BEGIN PASSAGE SHOWN
There is a ritual associated with this sharpening meditation.  The bench is cleared and the workspace prepared with the means to the end.  A coarse diamond stone is placed on the left should it be needed and two Japanese water stones in steps to the right; one to sharpen, one to hone.  A bottle of water to lubricate the stones, a rag to clean the tools between steps, and a scrap board for tuning are placed close at hand.

Then the tools themselves are chosen, planes first, chisels last.  Dust, memory and a careful drag of the thumb indicate which need sharpening and a swipe on the test board is used for triage.  The sharpest of the lot is the first to go through the process.  Bringing a tool from “pretty sharp” to “scary sharp” sets the standard.

The plane is then disassembled by removing its lever cap and iron assembly, leaving the frog exposed for inspection and cleaning.  That this finely crafted tool has a key component labeled a frog is a thinly veiled attempt to break my concentration – to which I sometimes succumb.  With the iron in hand it’s time to put steel to stone.

Both visual and tactile senses are brought fully to bear as the stone is stroked by the iron, carefully maintaining the angle to be sharpened,  watching the slurry darken to indicate progress.  A wipe with a rag and a feel with the thumb reveals a slight burr on the back of the iron.  Fresh steel has been exposed; the essence of sharpening.  A few strokes on the fine stone, front and back, to hone the sharpened edge completes the process.

The plane is then reassembled and tuned; the tuning board presiding as judge.  The iron’s exposure and bias are adjusted and readjusted until the plane sings across the board and offers up a uniformly thin shaving, a gossamer slice of grain.  An inward smile, a nod of satisfaction accompanies the placement of the plane back in its till for safe keeping.

And so with the others.

And so while the wind factored chill into already frigid air, I found refuge in a task.  Protected by walls and a sense of purpose, a day passed warmed by the mindful engagement of stone and steel.
END PASSAGE SHOWN
REQUIRED TASKS |
(1) In the sharpening passage, where on the bench is the coarse diamond stone placed?
(2) Please update the stretch of the sharpening passage from "The plane is then reassembled" through "for safe keeping.", replacing "gossamer" with "delicate".
The data here have no connection to the sharpening passage.
BEGIN MATERIAL PROVIDED
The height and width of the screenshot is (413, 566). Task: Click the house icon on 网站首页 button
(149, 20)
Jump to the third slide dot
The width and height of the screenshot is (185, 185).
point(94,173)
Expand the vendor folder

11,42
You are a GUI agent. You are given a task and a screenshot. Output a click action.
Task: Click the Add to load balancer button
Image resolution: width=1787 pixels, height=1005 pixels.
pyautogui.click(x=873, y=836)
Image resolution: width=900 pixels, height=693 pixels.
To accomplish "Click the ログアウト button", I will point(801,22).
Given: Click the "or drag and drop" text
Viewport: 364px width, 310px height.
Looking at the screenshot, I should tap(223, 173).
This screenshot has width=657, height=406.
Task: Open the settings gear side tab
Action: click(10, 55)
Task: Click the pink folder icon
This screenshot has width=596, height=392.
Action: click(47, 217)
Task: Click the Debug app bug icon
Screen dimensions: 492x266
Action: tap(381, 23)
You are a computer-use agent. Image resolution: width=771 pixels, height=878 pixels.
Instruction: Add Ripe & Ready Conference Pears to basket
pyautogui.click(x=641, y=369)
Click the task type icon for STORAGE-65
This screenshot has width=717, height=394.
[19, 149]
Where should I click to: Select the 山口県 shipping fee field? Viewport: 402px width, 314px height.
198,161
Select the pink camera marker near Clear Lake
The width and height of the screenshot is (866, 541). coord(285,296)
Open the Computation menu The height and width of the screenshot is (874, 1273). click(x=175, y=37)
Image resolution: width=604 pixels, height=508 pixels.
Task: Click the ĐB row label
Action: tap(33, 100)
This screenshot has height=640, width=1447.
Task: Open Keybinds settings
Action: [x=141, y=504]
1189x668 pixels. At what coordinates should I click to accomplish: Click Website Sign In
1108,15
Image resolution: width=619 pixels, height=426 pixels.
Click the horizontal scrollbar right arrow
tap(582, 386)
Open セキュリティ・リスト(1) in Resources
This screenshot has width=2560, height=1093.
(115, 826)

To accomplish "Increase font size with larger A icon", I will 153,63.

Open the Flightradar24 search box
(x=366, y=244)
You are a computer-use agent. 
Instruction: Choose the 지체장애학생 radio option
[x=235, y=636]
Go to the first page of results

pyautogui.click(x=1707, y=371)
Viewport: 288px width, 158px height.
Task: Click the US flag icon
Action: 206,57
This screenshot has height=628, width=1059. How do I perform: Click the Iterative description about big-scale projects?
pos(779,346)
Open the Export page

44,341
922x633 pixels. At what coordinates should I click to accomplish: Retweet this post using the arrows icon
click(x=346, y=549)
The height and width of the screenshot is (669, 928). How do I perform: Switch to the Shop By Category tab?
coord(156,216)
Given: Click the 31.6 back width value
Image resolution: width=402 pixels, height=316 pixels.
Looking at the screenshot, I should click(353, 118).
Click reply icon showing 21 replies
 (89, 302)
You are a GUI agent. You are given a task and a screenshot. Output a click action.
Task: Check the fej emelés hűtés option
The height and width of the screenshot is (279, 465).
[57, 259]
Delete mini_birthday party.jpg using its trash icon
END MATERIAL PROVIDED
THE REPLIES |
(1) On the left.

(2)
The plane is then reassembled and tuned; the tuning board presiding as judge.  The iron’s exposure and bias are adjusted and readjusted until the plane sings across the board and offers up a uniformly thin shaving, a delicate slice of grain.  An inward smile, a nod of satisfaction accompanies the placement of the plane back in its till for safe keeping.